▸ PROBLEM
Answer these from the Godzilla review:
(a) Which two films are named as examples of blockbusters devoid of romance?
(b) What does the review call the film's biggest failing?
(c) Which novel are the shots of a train derailing compared to?

▸ DOCUMENT EXTRACT
____

As a viewer, the above is a kindness, but it also means our hero needn’t spend the majority of his time awkwardly trying to win or protect anyone of emotional value; for two hours, he is simply trying not to die. There is no need to “get the girl”; Ford is already married. He needn’t win his father’s approval; his father wins his and then perishes. For all intents and purposes, Godzilla is two things: the hero and the monsters. It invests emotional resonance almost exclusively in its harrowing action and suspense, and it is understandable why this may not be enough for many. I’ve previously touched upon the difference in action of blockbusters devoid of romance (e.g., G.I. Joe: Retaliation, White House Down). Briefly, it provides fewer action-unspecific opportunities for the audience to cringe (recent Spock/Uhura dialogue) or dismiss the film outright due to “a lack of chemistry.” It untethers the action of the film from the failings of skeletal characters, who are in Godzilla  unfortunately abundant.

By far the film’s biggest failing is its dismissiveness of supporting characters. Ken Watanabe, here playing the Resident Asian, is reduced to a series of inane sound bites and furrowed brows. That Ford, our cookie-cutter American hero, temporarily adopts a Dominican Bucky does nothing to ease the discomfort of viewing a San Francisco somehow lacking in people of color.

However, while Ford is a product of the military, in Godzilla he is not a propagandized vehicle for the military. He stands alone, unattached to the brothership of kin or a military unit. There are guns, of course — pointless, pointless guns — but the film lacks the overt thrust of previous years’ draft-baiting behemoths; it makes people shooting at the unfamiliar look both useless and boring.

What the film does well is thrill unarmed. Men lie supine on elevated train tracks as a MUTO observes them from below. We watch others leap out of planes and into the statistical improbability of their survival. In short, there is an emphasis on the power of individual scenes rather than narrative sequences. Paired with tremendous sound design, these moments are nothing short of poetic. Shots of a train derailing and sailing into black waters, for example, are closer in nuance to Marilynne Robinson’s novel Housekeeping than any number of Godzilla’s cinematic peers.

____

▸ DATA EXTRACTS
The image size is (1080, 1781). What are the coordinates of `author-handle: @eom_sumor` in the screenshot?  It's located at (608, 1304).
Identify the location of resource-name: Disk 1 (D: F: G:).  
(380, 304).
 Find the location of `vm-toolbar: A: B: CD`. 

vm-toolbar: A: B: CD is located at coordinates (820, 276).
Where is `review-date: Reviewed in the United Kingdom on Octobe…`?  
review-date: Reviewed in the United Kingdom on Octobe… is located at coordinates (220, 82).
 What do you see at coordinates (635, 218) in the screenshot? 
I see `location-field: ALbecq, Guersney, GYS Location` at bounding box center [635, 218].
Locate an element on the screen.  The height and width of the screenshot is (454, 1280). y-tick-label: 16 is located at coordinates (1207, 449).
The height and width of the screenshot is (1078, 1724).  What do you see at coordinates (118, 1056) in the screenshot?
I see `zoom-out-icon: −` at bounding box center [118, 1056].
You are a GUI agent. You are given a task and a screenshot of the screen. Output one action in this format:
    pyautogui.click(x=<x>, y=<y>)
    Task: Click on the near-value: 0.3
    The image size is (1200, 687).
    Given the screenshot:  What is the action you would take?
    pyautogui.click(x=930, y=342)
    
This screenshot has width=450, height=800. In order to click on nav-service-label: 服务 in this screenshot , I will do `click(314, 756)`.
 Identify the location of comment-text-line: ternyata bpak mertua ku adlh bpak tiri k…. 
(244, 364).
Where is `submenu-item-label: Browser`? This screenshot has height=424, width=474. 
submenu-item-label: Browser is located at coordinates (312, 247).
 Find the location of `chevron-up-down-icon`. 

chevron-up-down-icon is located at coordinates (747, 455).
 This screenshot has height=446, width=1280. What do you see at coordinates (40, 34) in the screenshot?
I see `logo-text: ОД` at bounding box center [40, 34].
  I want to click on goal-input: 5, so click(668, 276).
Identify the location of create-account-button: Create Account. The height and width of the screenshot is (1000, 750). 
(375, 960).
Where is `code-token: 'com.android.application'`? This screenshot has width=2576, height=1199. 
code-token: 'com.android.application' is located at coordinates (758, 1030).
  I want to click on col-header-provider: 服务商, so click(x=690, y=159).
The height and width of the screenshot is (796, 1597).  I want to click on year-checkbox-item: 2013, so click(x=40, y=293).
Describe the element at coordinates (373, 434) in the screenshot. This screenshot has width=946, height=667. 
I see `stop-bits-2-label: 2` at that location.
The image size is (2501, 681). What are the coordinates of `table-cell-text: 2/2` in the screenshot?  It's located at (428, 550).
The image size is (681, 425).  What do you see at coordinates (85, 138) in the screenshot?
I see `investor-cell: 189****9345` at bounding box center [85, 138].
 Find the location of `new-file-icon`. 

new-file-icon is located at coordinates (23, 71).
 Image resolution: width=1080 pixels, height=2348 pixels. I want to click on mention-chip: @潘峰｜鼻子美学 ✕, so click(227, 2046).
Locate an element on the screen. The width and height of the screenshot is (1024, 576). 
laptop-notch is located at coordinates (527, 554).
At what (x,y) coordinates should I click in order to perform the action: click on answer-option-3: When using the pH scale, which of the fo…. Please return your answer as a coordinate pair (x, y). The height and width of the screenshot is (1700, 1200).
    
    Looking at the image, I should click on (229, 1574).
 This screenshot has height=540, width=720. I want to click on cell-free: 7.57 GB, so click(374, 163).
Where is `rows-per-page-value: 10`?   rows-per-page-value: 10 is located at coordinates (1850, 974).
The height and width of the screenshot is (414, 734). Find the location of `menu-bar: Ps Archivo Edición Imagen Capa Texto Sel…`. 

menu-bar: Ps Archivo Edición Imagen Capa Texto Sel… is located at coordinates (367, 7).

____

▸ ANSWER FOR THIS EXERCISE
(a) G.I. Joe: Retaliation and White House Down.
(b) Its dismissiveness of supporting characters.
(c) Marilynne Robinson's novel Housekeeping.